- GIVEN INSTRUCTION -
Please convert each nonblank line of the material below into a row of a Markdown table, with its row number under No. and the line itself under Text.

+++ RECORD LIST

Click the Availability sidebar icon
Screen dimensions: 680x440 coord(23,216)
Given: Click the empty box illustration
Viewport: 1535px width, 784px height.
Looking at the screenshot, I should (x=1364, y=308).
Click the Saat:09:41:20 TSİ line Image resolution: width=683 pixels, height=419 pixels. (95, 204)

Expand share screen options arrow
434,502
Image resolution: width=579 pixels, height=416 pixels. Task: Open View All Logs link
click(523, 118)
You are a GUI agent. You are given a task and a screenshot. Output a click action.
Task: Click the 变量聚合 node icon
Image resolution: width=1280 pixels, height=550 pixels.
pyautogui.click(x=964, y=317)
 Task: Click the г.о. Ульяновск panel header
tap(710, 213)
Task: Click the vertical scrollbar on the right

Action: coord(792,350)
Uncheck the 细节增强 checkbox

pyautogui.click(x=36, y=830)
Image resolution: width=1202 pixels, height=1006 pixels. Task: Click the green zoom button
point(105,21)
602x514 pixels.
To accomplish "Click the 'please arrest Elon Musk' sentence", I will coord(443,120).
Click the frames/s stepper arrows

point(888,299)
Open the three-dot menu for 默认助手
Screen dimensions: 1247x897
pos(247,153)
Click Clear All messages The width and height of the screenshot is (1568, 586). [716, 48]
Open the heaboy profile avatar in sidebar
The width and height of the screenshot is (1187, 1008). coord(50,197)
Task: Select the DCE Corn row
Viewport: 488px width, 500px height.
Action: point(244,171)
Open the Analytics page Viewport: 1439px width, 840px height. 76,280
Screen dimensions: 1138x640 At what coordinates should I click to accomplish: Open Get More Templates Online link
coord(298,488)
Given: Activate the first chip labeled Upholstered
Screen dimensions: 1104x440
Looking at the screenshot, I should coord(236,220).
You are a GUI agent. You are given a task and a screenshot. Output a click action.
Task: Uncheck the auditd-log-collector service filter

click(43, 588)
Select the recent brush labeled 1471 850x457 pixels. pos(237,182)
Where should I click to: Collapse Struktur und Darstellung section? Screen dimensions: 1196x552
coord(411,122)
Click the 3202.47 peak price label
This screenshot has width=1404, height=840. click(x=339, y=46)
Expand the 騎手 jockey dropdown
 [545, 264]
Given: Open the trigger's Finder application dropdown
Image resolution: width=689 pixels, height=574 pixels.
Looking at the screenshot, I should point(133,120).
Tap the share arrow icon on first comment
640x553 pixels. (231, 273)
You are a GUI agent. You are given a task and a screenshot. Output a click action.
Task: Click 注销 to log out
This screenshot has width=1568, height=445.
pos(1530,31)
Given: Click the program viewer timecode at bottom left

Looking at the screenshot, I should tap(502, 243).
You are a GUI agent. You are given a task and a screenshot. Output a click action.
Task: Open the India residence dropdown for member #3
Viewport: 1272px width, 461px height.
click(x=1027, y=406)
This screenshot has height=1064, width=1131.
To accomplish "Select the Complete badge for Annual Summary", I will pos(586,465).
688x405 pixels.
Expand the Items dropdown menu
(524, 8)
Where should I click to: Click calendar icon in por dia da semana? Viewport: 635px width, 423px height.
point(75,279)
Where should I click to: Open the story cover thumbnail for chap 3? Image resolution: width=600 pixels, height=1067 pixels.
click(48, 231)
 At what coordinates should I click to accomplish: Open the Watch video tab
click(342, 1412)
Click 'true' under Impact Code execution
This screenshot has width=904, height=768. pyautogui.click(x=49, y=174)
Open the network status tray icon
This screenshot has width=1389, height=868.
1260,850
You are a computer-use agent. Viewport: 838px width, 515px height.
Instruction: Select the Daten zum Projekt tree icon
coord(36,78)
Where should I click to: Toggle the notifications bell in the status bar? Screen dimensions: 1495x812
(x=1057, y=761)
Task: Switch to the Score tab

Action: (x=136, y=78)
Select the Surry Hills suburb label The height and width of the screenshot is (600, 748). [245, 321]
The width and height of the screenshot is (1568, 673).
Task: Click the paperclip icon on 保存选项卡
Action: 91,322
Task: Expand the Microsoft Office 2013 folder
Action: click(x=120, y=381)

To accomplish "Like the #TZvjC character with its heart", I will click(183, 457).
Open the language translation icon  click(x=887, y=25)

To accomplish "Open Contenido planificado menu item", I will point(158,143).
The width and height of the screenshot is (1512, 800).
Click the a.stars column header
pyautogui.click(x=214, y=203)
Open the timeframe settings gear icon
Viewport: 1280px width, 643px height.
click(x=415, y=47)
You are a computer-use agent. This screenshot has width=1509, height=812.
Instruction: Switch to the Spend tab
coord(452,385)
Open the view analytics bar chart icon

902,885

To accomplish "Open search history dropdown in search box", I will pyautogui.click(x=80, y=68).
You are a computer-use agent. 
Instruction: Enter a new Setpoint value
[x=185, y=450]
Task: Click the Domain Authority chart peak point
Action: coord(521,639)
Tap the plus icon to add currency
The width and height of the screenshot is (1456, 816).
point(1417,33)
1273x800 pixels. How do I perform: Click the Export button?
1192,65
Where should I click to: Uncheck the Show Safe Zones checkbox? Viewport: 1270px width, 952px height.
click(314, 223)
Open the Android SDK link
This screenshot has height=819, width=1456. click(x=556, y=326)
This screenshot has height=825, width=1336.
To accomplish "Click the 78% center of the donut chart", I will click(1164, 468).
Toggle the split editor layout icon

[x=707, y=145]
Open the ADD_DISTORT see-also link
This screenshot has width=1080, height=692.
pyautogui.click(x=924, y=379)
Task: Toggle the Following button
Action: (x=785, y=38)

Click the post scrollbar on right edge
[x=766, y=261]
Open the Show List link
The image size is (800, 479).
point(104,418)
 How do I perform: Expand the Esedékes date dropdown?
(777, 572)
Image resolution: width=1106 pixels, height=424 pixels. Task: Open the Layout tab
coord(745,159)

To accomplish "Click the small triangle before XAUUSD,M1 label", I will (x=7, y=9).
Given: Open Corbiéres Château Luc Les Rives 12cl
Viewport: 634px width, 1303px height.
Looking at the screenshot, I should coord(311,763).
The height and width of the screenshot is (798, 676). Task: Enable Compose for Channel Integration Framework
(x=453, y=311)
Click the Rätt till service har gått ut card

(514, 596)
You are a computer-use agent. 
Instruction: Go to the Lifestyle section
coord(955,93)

++++++

- TASK ANSWER -
| No. | Text |
|---|---|
| 1 | Click the Availability sidebar icon |
| 2 | Screen dimensions: 680x440 coord(23,216) |
| 3 | Given: Click the empty box illustration |
| 4 | Viewport: 1535px width, 784px height. |
| 5 | Looking at the screenshot, I should (x=1364, y=308). |
| 6 | Click the Saat:09:41:20 TSİ line Image resolution: width=683 pixels, height=419 pixels. (95, 204) |
| 7 | Expand share screen options arrow |
| 8 | 434,502 |
| 9 | Image resolution: width=579 pixels, height=416 pixels. Task: Open View All Logs link |
| 10 | click(523, 118) |
| 11 | You are a GUI agent. You are given a task and a screenshot. Output a click action. |
| 12 | Task: Click the 变量聚合 node icon |
| 13 | Image resolution: width=1280 pixels, height=550 pixels. |
| 14 | pyautogui.click(x=964, y=317) |
| 15 |  Task: Click the г.о. Ульяновск panel header |
| 16 | tap(710, 213) |
| 17 | Task: Click the vertical scrollbar on the right |
| 18 | Action: coord(792,350) |
| 19 | Uncheck the 细节增强 checkbox |
| 20 | pyautogui.click(x=36, y=830) |
| 21 | Image resolution: width=1202 pixels, height=1006 pixels. Task: Click the green zoom button |
| 22 | point(105,21) |
| 23 | 602x514 pixels. |
| 24 | To accomplish "Click the 'please arrest Elon Musk' sentence", I will coord(443,120). |
| 25 | Click the frames/s stepper arrows |
| 26 | point(888,299) |
| 27 | Open the three-dot menu for 默认助手 |
| 28 | Screen dimensions: 1247x897 |
| 29 | pos(247,153) |
| 30 | Click Clear All messages The width and height of the screenshot is (1568, 586). [716, 48] |
| 31 | Open the heaboy profile avatar in sidebar |
| 32 | The width and height of the screenshot is (1187, 1008). coord(50,197) |
| 33 | Task: Select the DCE Corn row |
| 34 | Viewport: 488px width, 500px height. |
| 35 | Action: point(244,171) |
| 36 | Open the Analytics page Viewport: 1439px width, 840px height. 76,280 |
| 37 | Screen dimensions: 1138x640 At what coordinates should I click to accomplish: Open Get More Templates Online link |
| 38 | coord(298,488) |
| 39 | Given: Activate the first chip labeled Upholstered |
| 40 | Screen dimensions: 1104x440 |
| 41 | Looking at the screenshot, I should coord(236,220). |
| 42 | You are a GUI agent. You are given a task and a screenshot. Output a click action. |
| 43 | Task: Uncheck the auditd-log-collector service filter |
| 44 | click(43, 588) |
| 45 | Select the recent brush labeled 1471 850x457 pixels. pos(237,182) |
| 46 | Where should I click to: Collapse Struktur und Darstellung section? Screen dimensions: 1196x552 |
| 47 | coord(411,122) |
| 48 | Click the 3202.47 peak price label |
| 49 | This screenshot has width=1404, height=840. click(x=339, y=46) |
| 50 | Expand the 騎手 jockey dropdown |
| 51 |  [545, 264] |
| 52 | Given: Open the trigger's Finder application dropdown |
| 53 | Image resolution: width=689 pixels, height=574 pixels. |
| 54 | Looking at the screenshot, I should point(133,120). |
| 55 | Tap the share arrow icon on first comment |
| 56 | 640x553 pixels. (231, 273) |
| 57 | You are a GUI agent. You are given a task and a screenshot. Output a click action. |
| 58 | Task: Click 注销 to log out |
| 59 | This screenshot has width=1568, height=445. |
| 60 | pos(1530,31) |
| 61 | Given: Click the program viewer timecode at bottom left |
| 62 | Looking at the screenshot, I should tap(502, 243). |
| 63 | You are a GUI agent. You are given a task and a screenshot. Output a click action. |
| 64 | Task: Open the India residence dropdown for member #3 |
| 65 | Viewport: 1272px width, 461px height. |
| 66 | click(x=1027, y=406) |
| 67 | This screenshot has height=1064, width=1131. |
| 68 | To accomplish "Select the Complete badge for Annual Summary", I will pos(586,465). |
| 69 | 688x405 pixels. |
| 70 | Expand the Items dropdown menu |
| 71 | (524, 8) |
| 72 | Where should I click to: Click calendar icon in por dia da semana? Viewport: 635px width, 423px height. |
| 73 | point(75,279) |
| 74 | Where should I click to: Open the story cover thumbnail for chap 3? Image resolution: width=600 pixels, height=1067 pixels. |
| 75 | click(48, 231) |
| 76 |  At what coordinates should I click to accomplish: Open the Watch video tab |
| 77 | click(342, 1412) |
| 78 | Click 'true' under Impact Code execution |
| 79 | This screenshot has width=904, height=768. pyautogui.click(x=49, y=174) |
| 80 | Open the network status tray icon |
| 81 | This screenshot has width=1389, height=868. |
| 82 | 1260,850 |
| 83 | You are a computer-use agent. Viewport: 838px width, 515px height. |
| 84 | Instruction: Select the Daten zum Projekt tree icon |
| 85 | coord(36,78) |
| 86 | Where should I click to: Toggle the notifications bell in the status bar? Screen dimensions: 1495x812 |
| 87 | (x=1057, y=761) |
| 88 | Task: Switch to the Score tab |
| 89 | Action: (x=136, y=78) |
| 90 | Select the Surry Hills suburb label The height and width of the screenshot is (600, 748). [245, 321] |
| 91 | The width and height of the screenshot is (1568, 673). |
| 92 | Task: Click the paperclip icon on 保存选项卡 |
| 93 | Action: 91,322 |
| 94 | Task: Expand the Microsoft Office 2013 folder |
| 95 | Action: click(x=120, y=381) |
| 96 | To accomplish "Like the #TZvjC character with its heart", I will click(183, 457). |
| 97 | Open the language translation icon  click(x=887, y=25) |
| 98 | To accomplish "Open Contenido planificado menu item", I will point(158,143). |
| 99 | The width and height of the screenshot is (1512, 800). |
| 100 | Click the a.stars column header |
| 101 | pyautogui.click(x=214, y=203) |
| 102 | Open the timeframe settings gear icon |
| 103 | Viewport: 1280px width, 643px height. |
| 104 | click(x=415, y=47) |
| 105 | You are a computer-use agent. This screenshot has width=1509, height=812. |
| 106 | Instruction: Switch to the Spend tab |
| 107 | coord(452,385) |
| 108 | Open the view analytics bar chart icon |
| 109 | 902,885 |
| 110 | To accomplish "Open search history dropdown in search box", I will pyautogui.click(x=80, y=68). |
| 111 | You are a computer-use agent.  |
| 112 | Instruction: Enter a new Setpoint value |
| 113 | [x=185, y=450] |
| 114 | Task: Click the Domain Authority chart peak point |
| 115 | Action: coord(521,639) |
| 116 | Tap the plus icon to add currency |
| 117 | The width and height of the screenshot is (1456, 816). |
| 118 | point(1417,33) |
| 119 | 1273x800 pixels. How do I perform: Click the Export button? |
| 120 | 1192,65 |
| 121 | Where should I click to: Uncheck the Show Safe Zones checkbox? Viewport: 1270px width, 952px height. |
| 122 | click(314, 223) |
| 123 | Open the Android SDK link |
| 124 | This screenshot has height=819, width=1456. click(x=556, y=326) |
| 125 | This screenshot has height=825, width=1336. |
| 126 | To accomplish "Click the 78% center of the donut chart", I will click(1164, 468). |
| 127 | Toggle the split editor layout icon |
| 128 | [x=707, y=145] |
| 129 | Open the ADD_DISTORT see-also link |
| 130 | This screenshot has width=1080, height=692. |
| 131 | pyautogui.click(x=924, y=379) |
| 132 | Task: Toggle the Following button |
| 133 | Action: (x=785, y=38) |
| 134 | Click the post scrollbar on right edge |
| 135 | [x=766, y=261] |
| 136 | Open the Show List link |
| 137 | The image size is (800, 479). |
| 138 | point(104,418) |
| 139 |  How do I perform: Expand the Esedékes date dropdown? |
| 140 | (777, 572) |
| 141 | Image resolution: width=1106 pixels, height=424 pixels. Task: Open the Layout tab |
| 142 | coord(745,159) |
| 143 | To accomplish "Click the small triangle before XAUUSD,M1 label", I will (x=7, y=9). |
| 144 | Given: Open Corbiéres Château Luc Les Rives 12cl |
| 145 | Viewport: 634px width, 1303px height. |
| 146 | Looking at the screenshot, I should coord(311,763). |
| 147 | The height and width of the screenshot is (798, 676). Task: Enable Compose for Channel Integration Framework |
| 148 | (x=453, y=311) |
| 149 | Click the Rätt till service har gått ut card |
| 150 | (514, 596) |
| 151 | You are a computer-use agent.  |
| 152 | Instruction: Go to the Lifestyle section |
| 153 | coord(955,93) |